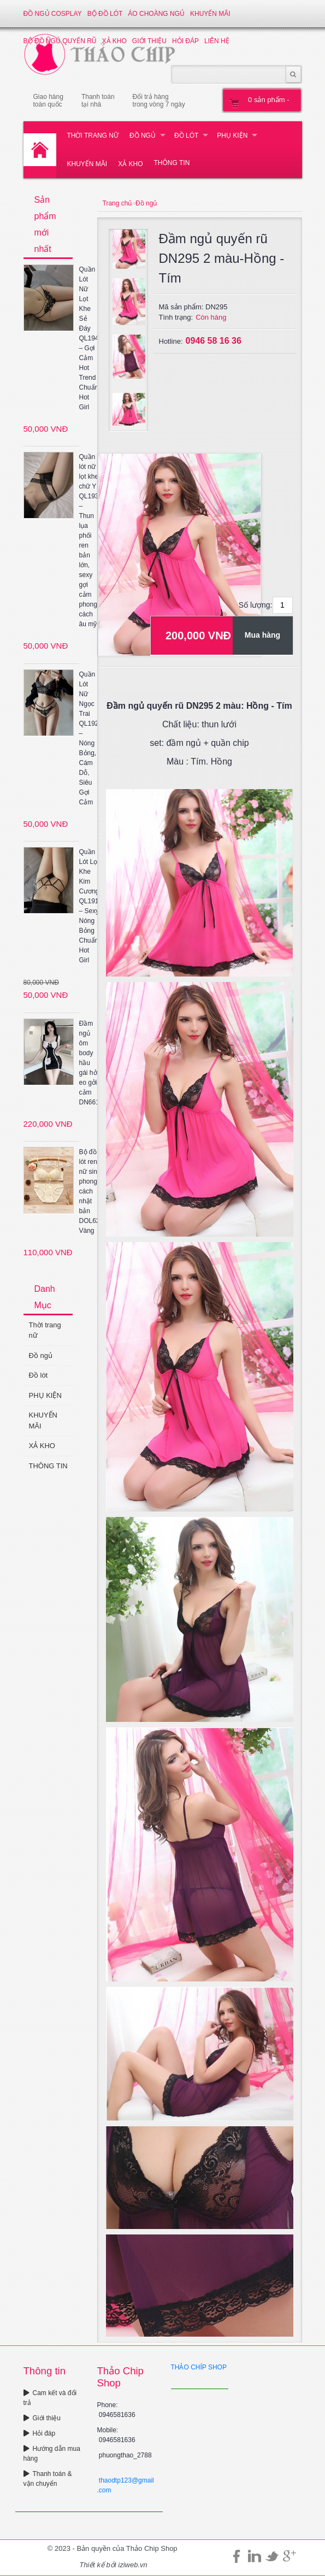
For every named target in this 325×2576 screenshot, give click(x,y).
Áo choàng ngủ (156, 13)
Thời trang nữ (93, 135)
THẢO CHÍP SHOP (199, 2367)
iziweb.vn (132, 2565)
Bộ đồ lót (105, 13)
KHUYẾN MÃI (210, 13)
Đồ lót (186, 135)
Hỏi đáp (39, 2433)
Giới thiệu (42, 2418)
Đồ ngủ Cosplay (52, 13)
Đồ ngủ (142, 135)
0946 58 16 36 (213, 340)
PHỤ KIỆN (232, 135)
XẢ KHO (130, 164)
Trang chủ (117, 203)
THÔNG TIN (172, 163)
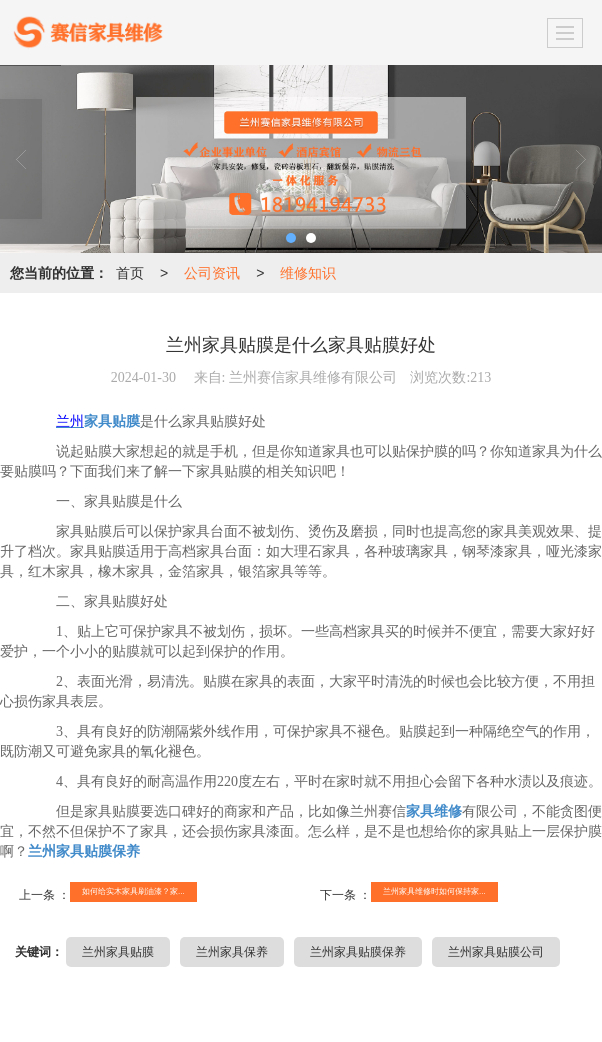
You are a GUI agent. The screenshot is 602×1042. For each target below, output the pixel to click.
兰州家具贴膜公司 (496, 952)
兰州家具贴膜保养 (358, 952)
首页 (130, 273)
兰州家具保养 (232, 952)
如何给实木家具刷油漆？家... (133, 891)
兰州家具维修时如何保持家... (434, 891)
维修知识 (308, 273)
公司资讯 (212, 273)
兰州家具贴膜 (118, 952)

______________________________

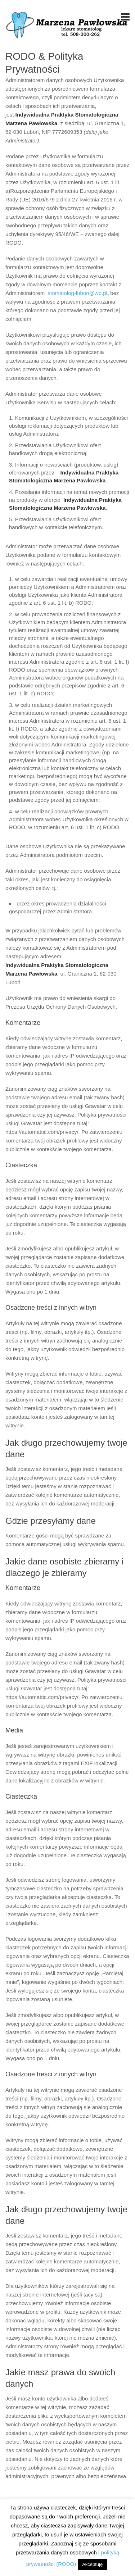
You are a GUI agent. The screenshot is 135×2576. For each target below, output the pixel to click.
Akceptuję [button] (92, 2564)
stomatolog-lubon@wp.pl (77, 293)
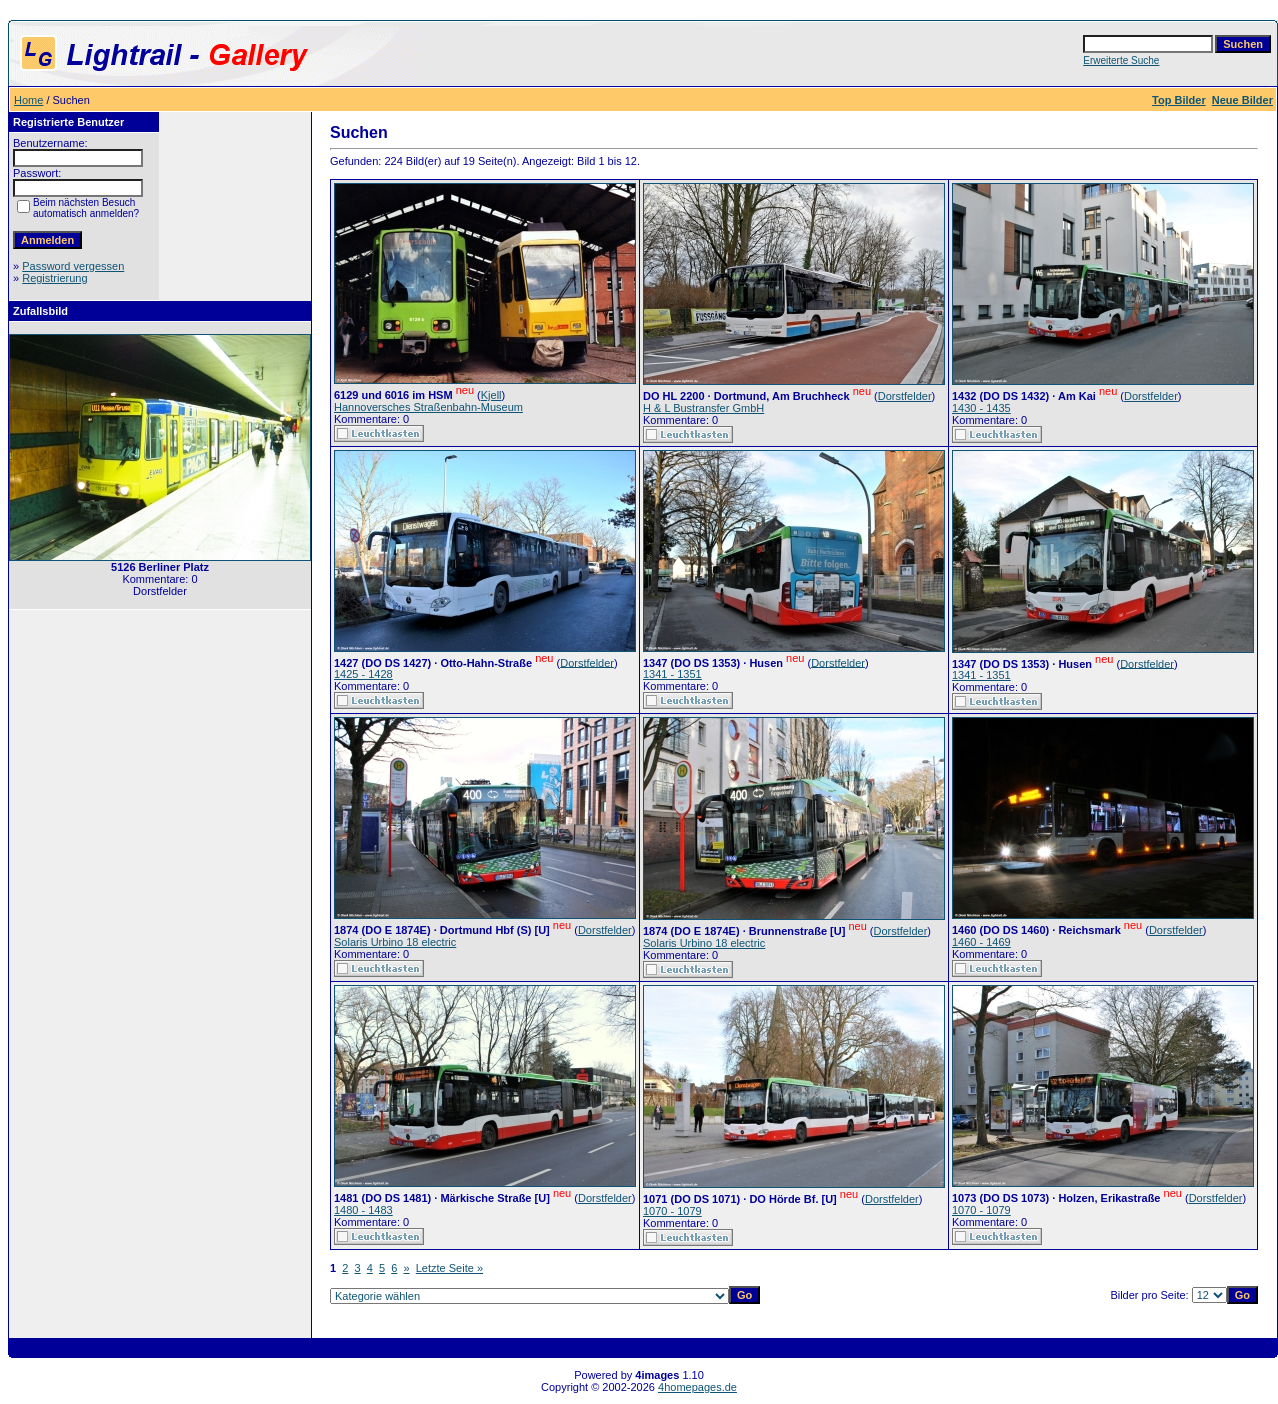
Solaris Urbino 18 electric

______________________________

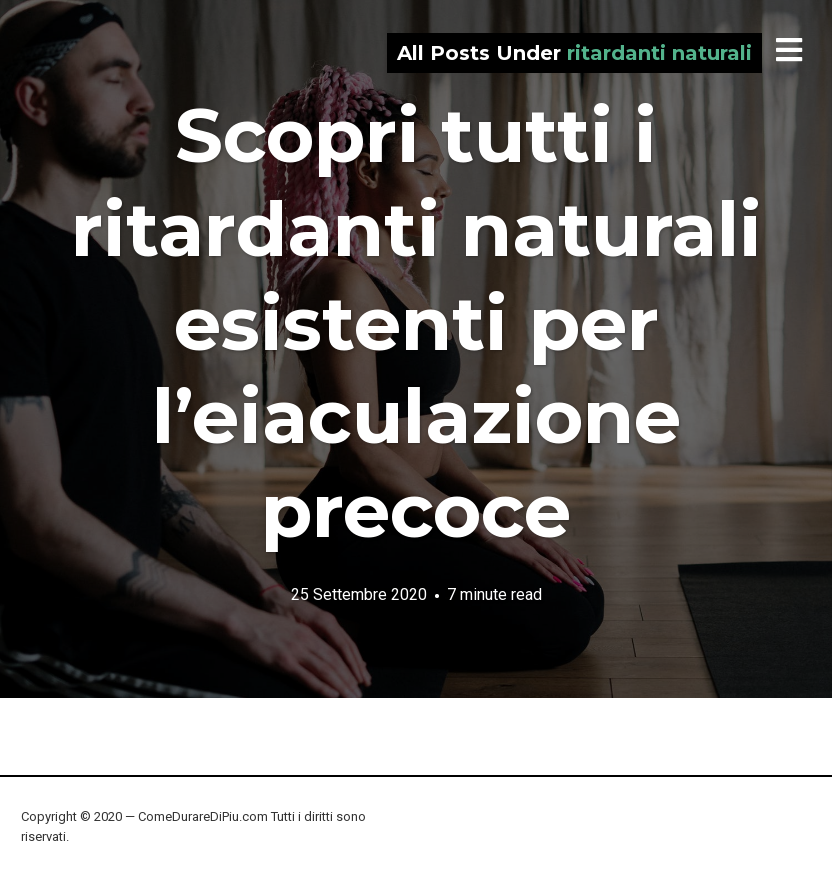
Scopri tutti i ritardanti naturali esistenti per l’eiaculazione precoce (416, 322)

______________________________

Ricopia parola per parola le righe a partire da quella che contiene "You are a GUI agent. The screenshot is 602×1042." fino a quella che contiene "公司资讯 (212, 273)", comprese entrambe.

## Risposta corretta
You are a GUI agent. The screenshot is 602×1042. For each target below, output the pixel to click.
兰州家具贴膜公司 (496, 952)
兰州家具贴膜保养 (358, 952)
首页 (130, 273)
兰州家具保养 (232, 952)
如何给实木家具刷油漆？家... (133, 891)
兰州家具维修时如何保持家... (434, 891)
维修知识 (308, 273)
公司资讯 (212, 273)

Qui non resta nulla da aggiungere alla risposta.